When it comes to charitable giving, most donors think of cash – its liquidity and immediate benefits make it a viable option. However, legacy gifts and complex assets can provide unique and important advantages to nonprofits that deserve greater consideration. Understanding the potential benefits and risks associated with these types of donations is essential for advisors seeking to guide their clients toward lasting impact.
Planning for impact
Legacy giving, often referred to as planned giving, involves designating all or a portion of one's wealth or assets to a charity through wills, trusts, or beneficiary designations. These contributions can provide immediate support upon the death of the donor or create an ongoing stream of financial assistance, ensuring that the donor's philanthropic intentions continue to have a meaningful impact over time. Understanding different ways to structure these gifts can significantly increase their impact, as illustrated by the following examples of legacy donations made through donor-advised funds (DAFs).
- Support for children's hospitals: A donor allocated a portion of a DAF to a children's hospital focused on mental health, providing ongoing support for critical services and demonstrating a commitment to vulnerable populations. By earmarking 5% of the DAF's year-end balance for this purpose each year, the donor ensures ongoing support for essential services, demonstrating a commitment to current and future needs.
- Giving to charity during and after life: By actively giving during their lifetime and planning for future gifts, a donor can prove their impact by ensuring that their philanthropic values continue long-term.
- Arts Scholarship Funding: A donor who created a scholarship for aspiring artists recommended that the DAF sponsor provide a grant each year to ensure that the scholarship is funded long after their lifetime. By ensuring that this scholarship is funded for years to come, the donor not only provides immediate support, but also instills a tradition of philanthropy that can be passed down through the generations, encouraging family members to embrace philanthropy.
- Continuing family generosity: Provisions for children to continue philanthropic efforts ensure that the values of compassion and social responsibility remain integral to the family legacy, especially as family participation in charitable giving continues to decline.
- Commitment to building the university: One donor pledged $30 million toward a new building at their alma mater, spurring educational growth and creating a lasting legacy of commitment to education and community development.
Maximizing value for charity
Donating complex or illiquid assets can often bring greater benefits to nonprofits than cash gifts. While selling these assets can be tricky, their intrinsic value can greatly enhance a charity's mission. In many cases, the long-term advantages of these assets outweigh the immediate financial benefits of cash donations, allowing organizations to use them more effectively.
Despite this potential, many charities are reluctant to accept non-cash assets, particularly those that are not publicly traded, because of the complexities involved in managing and liquidating them.
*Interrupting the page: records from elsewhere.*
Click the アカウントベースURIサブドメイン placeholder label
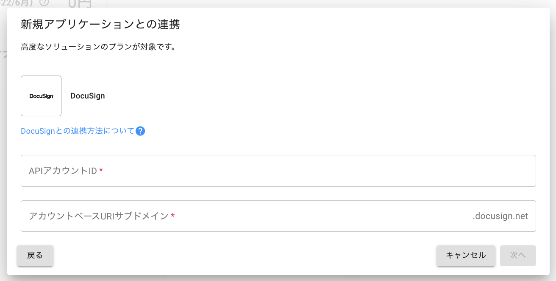556x281 pixels. [x=98, y=216]
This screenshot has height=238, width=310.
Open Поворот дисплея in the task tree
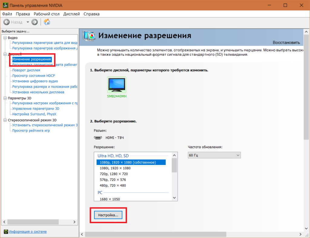tap(26, 70)
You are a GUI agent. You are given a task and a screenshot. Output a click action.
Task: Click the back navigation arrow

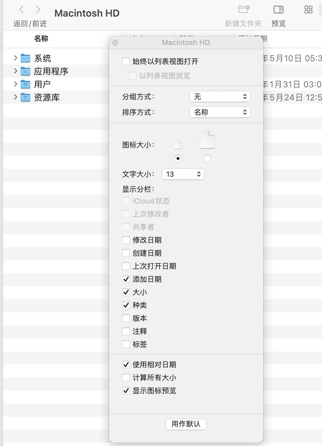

However, DAF sponsors can offer solutions that help donors convert these assets into cash for charitable giving. For example, a donor may wish to donate a piece of real estate to a charity that does not have the resources to sell and convert the real estate into cash value. Instead of selling the real estate, paying the corresponding capital gains taxes and reducing the portion of the asset that is devoted to charitable purposes, they can donate it to a DAF. The DAF sponsor facilitates the transfer, often completing transactions within weeks. Many of these donations may not occur without such support, as donors face significant tax implications when liquidating assets independently.
Tax policy considerations
The government signaled more than 100 years ago that charitable giving is good behavior that should be incentivized by a tax deduction, recognizing that donated assets are not income and, therefore, not taxed as such. Inheritance and complex estate gifts fall into that category, meaning that assets and gains are not taxed if donated to an Internal Revenue Code Section 501(c)3 public charity. Unfortunately, there have been recent efforts to change the tax treatment of these gifts or to reduce the tax incentive to give them.
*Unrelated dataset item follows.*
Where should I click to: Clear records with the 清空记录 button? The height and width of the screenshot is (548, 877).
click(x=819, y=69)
- Legislative “reform” efforts, such as the Charitable Giving Acceleration Act, would delay the deduction for gifts of complex assets to a DAF-sponsored charity until the asset is liquidated and, in some cases, until it is given to a public non-DAF charity. This would decouple the time of deduction from when the donor relinquishes legal control of the asset, significantly reducing the amount donors can give.
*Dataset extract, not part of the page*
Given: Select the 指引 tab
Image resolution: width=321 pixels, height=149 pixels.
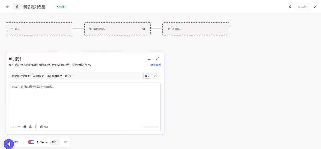Looking at the screenshot, I should click(x=55, y=142).
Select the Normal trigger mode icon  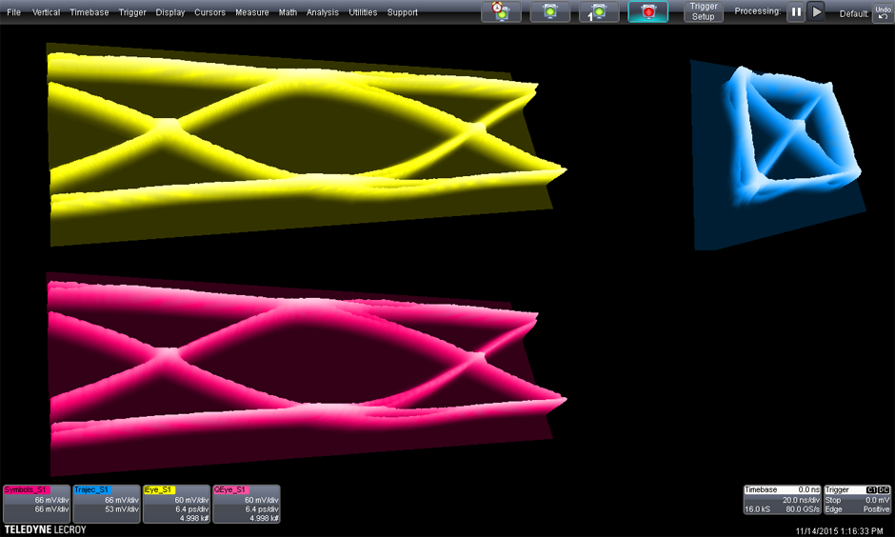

- Recent Treasury and Internal Revenue Service regulations have threatened the participation of a trusted financial advisor in the DAF granting process. Proposed regulations released last year could effectively remove a key player from the process by penalizing charities and advisers alike, reducing the availability of expertise when donating complex assets or creating legacy structures.
- Most troubling, lawmakers are scrambling for tax revenue to pay for tax changes coming in 2025. With key parts of the Tax Cuts and Jobs Act expiring, Congress is facing a price tag of 4+ trillion dollars to expand provisions and sources of underutilized assets, such as those donated to DAFs, are on the table.
Looking ahead
As $80 trillion passes through the Great Wealth Transfer over the next two decades, the value of complex assets and legacies will only increase for charities seeking to maximize their impact. Along with the high possibility of changing the Tax Code in 2025, changes like the above could severely limit the impact donors can make in their communities as needs continue to grow. Advisers need to understand how these gifts will be treated in the future and protect clients from being seen as sources of income for future tax reforms.